After verify passes, do these IN ORDER before spawning the next round.
Skipping any one is a protocol violation.

### 1. Audit comments

`grep -rn 'round\|TODO.*round\|HACK\|FIXME\|debugging\|TEMP' <changed files>`.
Remove round-N narrative, debugging scaffolding, and stale TODOs from the
working tree before the next agent reads those files.

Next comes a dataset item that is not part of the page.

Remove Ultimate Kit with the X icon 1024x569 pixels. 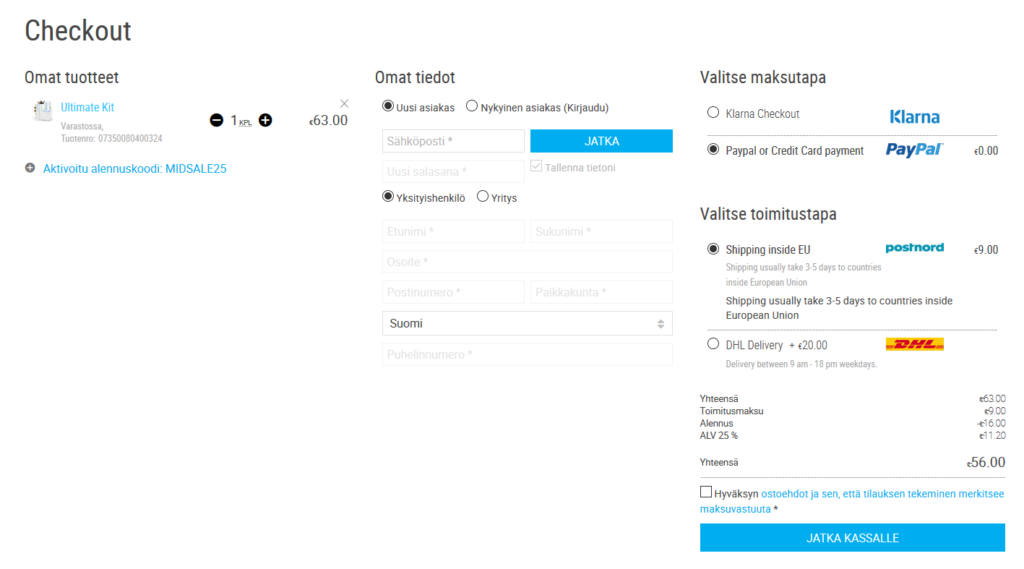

### 2. Build round summary

Construct this structured summary for the orchestrator to carry forward:

```
### Round N complete
- Findings: <list of what the review surfaced>
- Root-cause shape: <the REFLECT unifying shape>
- Fixes: <what changed and why, 2-3 sentences max>
- Files changed: <paths>
- Tests: pass/fail
- Remaining risk: <anything REFLECT flagged but did not address>
```

### 3. Spawn fresh agent for next round

Read [references/round-agent-prompt.md](references/round-agent-prompt.md)
for the agent prompt template. Populate it with:

- The round number
- All accumulated prior round summaries
- The list of changed files

Spawn a **general-purpose agent** (not codex:rescue — the round agent needs
Read/Write/Edit/Bash for the full REFLECT->fix cycle). The fresh context
window is the compaction mechanism — no `/compact` needed.

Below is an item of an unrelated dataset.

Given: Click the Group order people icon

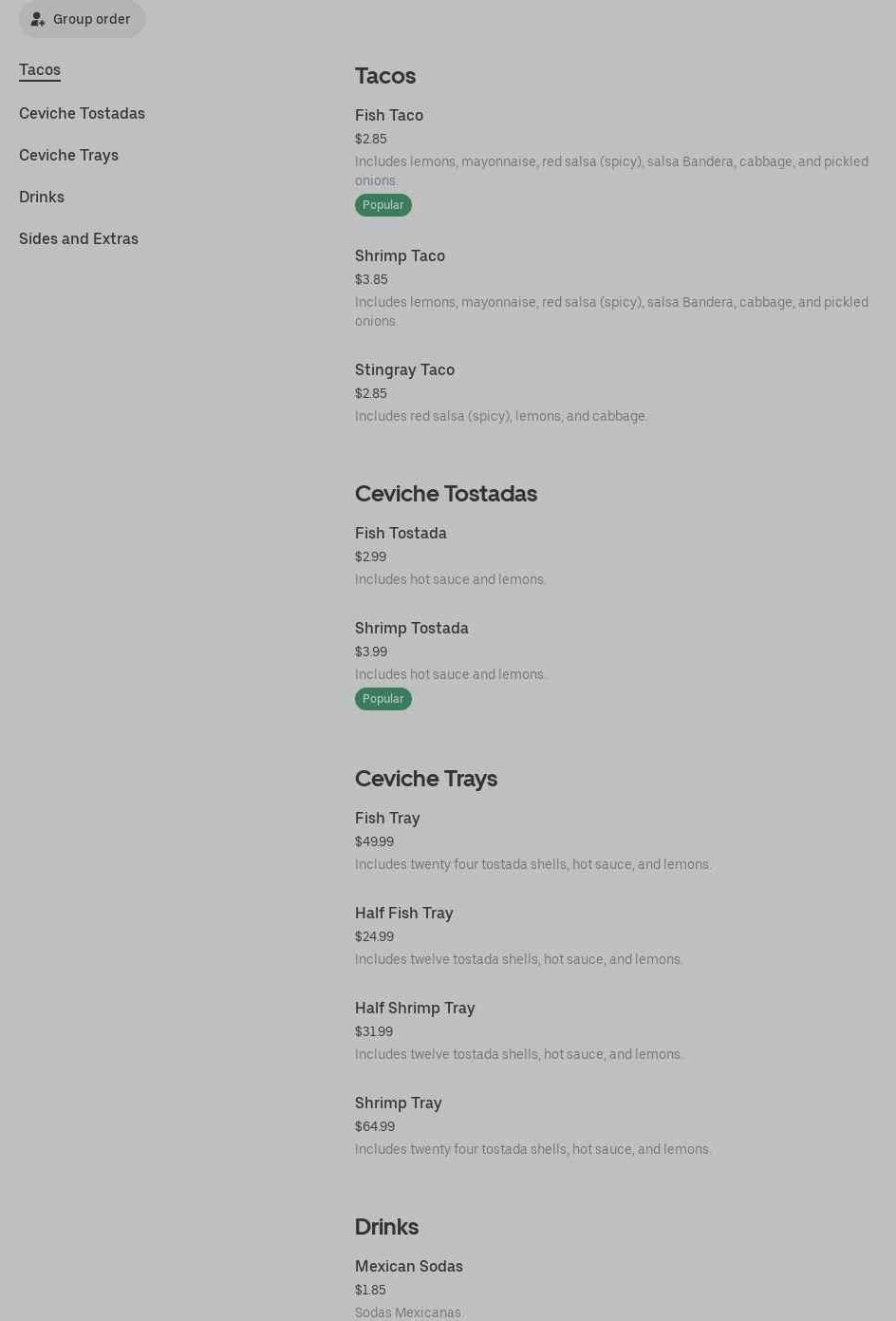Looking at the screenshot, I should (38, 19).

The agent runs its full round (review -> REFLECT -> reproducer -> fix ->
verify) and returns a structured round summary. The orchestrator evaluates
whether the summary contains `ZERO_FINDINGS`.

## Termination

The loop ends when **all three** hold:

1. Latest round agent reports `ZERO_FINDINGS` after re-reading all changed files.
2. Every finding has a reproducer test, verified green.
3. Every adjacent-contract test from each REFLECT passes.

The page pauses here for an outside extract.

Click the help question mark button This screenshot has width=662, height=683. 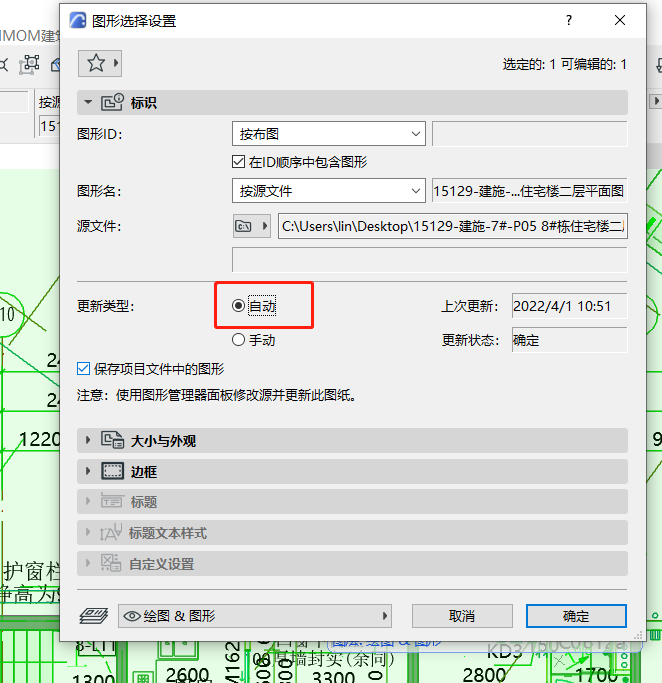click(569, 20)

No other exit. Sibling findings recurring -> previous REFLECT was too shallow,
go back to REFLECT. Fix getting expensive -> plan the architectural change as
this iteration's step, same loop. Never propose "stop here, accept risk."

## Anti-patterns

- **Reflection-as-apology.** "Should have been more careful" is not a root
  cause. "Never read `ExecStdout::next`" is.
- **Test polarity flip.** If the test was green on broken code, it's
  confirmation bias, not a reproducer.
- **One reproducer, no class coverage.** If reflection identified 6 types and
  only one has a test, the next review finds the other 5.
- **Treating review as checklist.** The review surfaces symptoms; REFLECT finds
  the design choice that produced them all.
- **Skipping agent spawn.** Running the next review in the same context instead
  of spawning a fresh agent. Accumulated context degrades review quality and
  wastes tokens. The pull to "just run the review here" is strong — resist it.
  A new agent re-reads files from disk, not from stale cached content.
- **Bloated round summaries.** Including full diffs or debug traces in the
  round summary defeats the purpose. The summary is compressed signal, not a
  transcript. Five lines per round, not fifty.

## This project's codebase

- Adversarial review: `/codex:adversarial-review`
- Loop runner: `/loop` (dynamic-pacing, omit interval)
- Commit pattern: all changes commit together after zero-finding termination;
  conversation history is the iteration audit trail.